A doença celíaca - intolerância ao glúten - está sub-diagnosticada em Portugal e deverá afectar 100 mil pessoas no país.
As contas são da Associação Portuguesa de Celíacos (APC), que conta com 1.100 sócios que tiveram de excluir da sua dieta produtos com trigo, aveia, centeio e cevada.
Um desses associados é a família do médico Mário Santos, que demorou seis meses a diagnosticar a doença celíaca na sua filha de dois anos devido ao "quadro de sintomas difusos".
"Agora, olhando para trás, para as nossas fotografias, eram evidentes os sintomas como a distensão abdominal", referiu à Agência Lusa o médico de clínica geral, cuja experiência familiar já o levou a diagnosticar entre os seus pacientes um caso de doença celíaca.
Os primeiros sintomas notados na menina foram a irritabilidade e a tristeza, depois surgiu o quadro de diarreia profusa e perda de peso.
A intolerância ao glúten é "uma doença muito dissimulada e muitas vezes sem manifestações típicas". "A tríade clássica numa criança celíaca é a perda de peso, diarreia e distensão abdominal", afirmou Mário Santos.
Em adultos, o quadro clínico mais comum é a anemia. Nestes casos, o aparecimento da intolerância ao glúten pode estar ligado a uma forte alteração na vida, como uma mudança de emprego ou de país ou a morte de um familiar.
"A carga genética é muito importante, mas também há factores ambientais que podem ter um efeito desencadeador da doença", referiu o presidente da APC, Mário Rui Romero, observando que a maior parte dos profissionais de saúde não estão sensibilizados para a doença nos adultos.
"Os médicos acham que é uma doença de crianças e muitas vezes os celíacos passam por hipocondríacos", disse.
A prevalência da doença é maior entre as mulheres, registando- se três celíacas para um homem. A doença celíaca pode conduzir a casos de tumores intestinais. Nas mulheres os seus efeitos poderão passar por dificuldades em engravidar e abortos.
Depois de confirmada a doença, a família de Mário Santos alterou todo o seu quotidiano. "De início só se vêem alimentos com glúten, até porque os cereais são a base da alimentação ocidental", contou.

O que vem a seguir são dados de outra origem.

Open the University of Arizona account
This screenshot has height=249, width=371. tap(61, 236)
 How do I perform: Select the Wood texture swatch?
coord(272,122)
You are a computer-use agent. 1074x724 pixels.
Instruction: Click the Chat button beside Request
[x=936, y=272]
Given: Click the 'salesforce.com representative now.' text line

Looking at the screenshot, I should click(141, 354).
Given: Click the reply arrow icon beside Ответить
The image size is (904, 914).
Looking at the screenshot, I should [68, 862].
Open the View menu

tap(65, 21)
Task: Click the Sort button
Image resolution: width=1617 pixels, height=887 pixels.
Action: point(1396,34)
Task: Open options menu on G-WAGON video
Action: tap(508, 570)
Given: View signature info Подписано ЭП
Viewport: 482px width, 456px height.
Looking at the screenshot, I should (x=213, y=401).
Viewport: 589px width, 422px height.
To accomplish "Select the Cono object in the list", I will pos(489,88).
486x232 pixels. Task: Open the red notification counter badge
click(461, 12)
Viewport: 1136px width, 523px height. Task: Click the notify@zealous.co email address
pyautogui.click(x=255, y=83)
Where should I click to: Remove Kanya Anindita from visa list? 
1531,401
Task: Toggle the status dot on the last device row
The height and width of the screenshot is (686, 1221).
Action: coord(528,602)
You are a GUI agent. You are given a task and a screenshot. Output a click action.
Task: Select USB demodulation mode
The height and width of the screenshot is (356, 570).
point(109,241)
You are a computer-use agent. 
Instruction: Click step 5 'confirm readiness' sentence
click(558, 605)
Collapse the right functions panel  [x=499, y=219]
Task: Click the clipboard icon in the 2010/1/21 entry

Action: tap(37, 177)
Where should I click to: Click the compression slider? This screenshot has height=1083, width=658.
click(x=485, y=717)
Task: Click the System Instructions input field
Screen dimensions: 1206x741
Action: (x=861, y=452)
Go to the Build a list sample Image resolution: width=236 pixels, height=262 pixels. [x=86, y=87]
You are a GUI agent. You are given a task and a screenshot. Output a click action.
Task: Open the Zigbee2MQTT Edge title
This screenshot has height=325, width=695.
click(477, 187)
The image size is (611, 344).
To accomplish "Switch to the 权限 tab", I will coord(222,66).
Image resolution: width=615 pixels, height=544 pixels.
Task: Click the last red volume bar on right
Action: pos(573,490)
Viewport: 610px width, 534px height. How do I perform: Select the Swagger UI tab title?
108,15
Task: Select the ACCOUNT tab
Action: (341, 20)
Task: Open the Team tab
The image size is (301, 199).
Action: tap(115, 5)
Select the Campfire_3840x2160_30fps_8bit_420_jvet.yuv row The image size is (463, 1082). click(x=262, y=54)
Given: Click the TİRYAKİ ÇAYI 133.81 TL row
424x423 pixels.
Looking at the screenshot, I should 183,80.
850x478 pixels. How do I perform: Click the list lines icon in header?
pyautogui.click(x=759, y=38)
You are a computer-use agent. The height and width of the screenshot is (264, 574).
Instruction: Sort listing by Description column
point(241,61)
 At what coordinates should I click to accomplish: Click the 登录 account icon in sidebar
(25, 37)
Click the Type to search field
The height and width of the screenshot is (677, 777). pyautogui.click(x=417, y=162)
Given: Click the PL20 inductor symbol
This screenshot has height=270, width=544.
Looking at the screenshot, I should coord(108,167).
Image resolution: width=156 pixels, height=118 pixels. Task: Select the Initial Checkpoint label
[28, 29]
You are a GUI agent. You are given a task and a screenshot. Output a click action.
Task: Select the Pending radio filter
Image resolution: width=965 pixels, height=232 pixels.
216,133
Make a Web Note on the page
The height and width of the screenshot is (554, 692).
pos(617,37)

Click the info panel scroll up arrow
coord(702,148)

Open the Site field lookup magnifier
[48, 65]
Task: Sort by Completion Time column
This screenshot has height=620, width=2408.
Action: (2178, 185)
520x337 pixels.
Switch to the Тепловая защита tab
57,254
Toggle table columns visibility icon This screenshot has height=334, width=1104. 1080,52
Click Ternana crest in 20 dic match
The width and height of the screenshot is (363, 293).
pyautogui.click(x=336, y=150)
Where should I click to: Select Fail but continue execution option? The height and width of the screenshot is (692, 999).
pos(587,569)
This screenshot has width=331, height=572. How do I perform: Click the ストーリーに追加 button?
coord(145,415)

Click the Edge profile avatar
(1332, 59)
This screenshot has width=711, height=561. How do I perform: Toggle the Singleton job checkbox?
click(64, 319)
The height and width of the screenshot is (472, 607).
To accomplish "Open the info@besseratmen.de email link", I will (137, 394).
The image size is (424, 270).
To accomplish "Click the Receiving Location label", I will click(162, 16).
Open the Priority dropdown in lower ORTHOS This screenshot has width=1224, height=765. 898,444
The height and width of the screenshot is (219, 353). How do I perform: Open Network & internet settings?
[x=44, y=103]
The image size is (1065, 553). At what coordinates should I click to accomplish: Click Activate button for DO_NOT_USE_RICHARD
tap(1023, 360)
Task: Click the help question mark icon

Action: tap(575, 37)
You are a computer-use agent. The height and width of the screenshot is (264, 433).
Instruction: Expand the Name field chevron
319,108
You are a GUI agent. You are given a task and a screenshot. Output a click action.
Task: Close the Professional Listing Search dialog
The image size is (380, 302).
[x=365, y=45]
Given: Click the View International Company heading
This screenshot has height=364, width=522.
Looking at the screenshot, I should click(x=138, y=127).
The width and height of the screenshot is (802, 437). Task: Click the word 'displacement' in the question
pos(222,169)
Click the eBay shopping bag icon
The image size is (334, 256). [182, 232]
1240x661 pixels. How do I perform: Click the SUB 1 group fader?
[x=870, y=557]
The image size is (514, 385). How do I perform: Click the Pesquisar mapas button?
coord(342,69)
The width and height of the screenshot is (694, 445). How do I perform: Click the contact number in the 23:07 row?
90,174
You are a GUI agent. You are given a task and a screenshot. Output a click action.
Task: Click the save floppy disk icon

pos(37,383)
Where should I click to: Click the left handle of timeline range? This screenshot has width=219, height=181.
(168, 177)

Estender a alimentação sem glúten a toda a família, preparar diariamente almoços e lanches e organizar sacos de guloseimas habitualmente distribuídos nas festas de aniversário foram algumas das "conquistas diárias".
O elevado custo dos produtos específicos e a falta de regulamentação dos alimentos quanto à sua composição tornam mais difícil a adaptação a uma nova realidade.
Romero defende ainda a possibilidade de apresentação na declaração do IRS das facturas de alimentos sem glúten como despesas de saúde. O único apoio estatal existente é um abono de família complementar por deficiência até aos 24 anos ou início da actividade laboral.
"As análises para as empresas seriam baratas e contribuíam para aumentar a sua responsabilidade social. As empresas deviam perceber que os seus consumidores não são só os celíacos, mas também as suas famílias", defendeu o presidente da APC.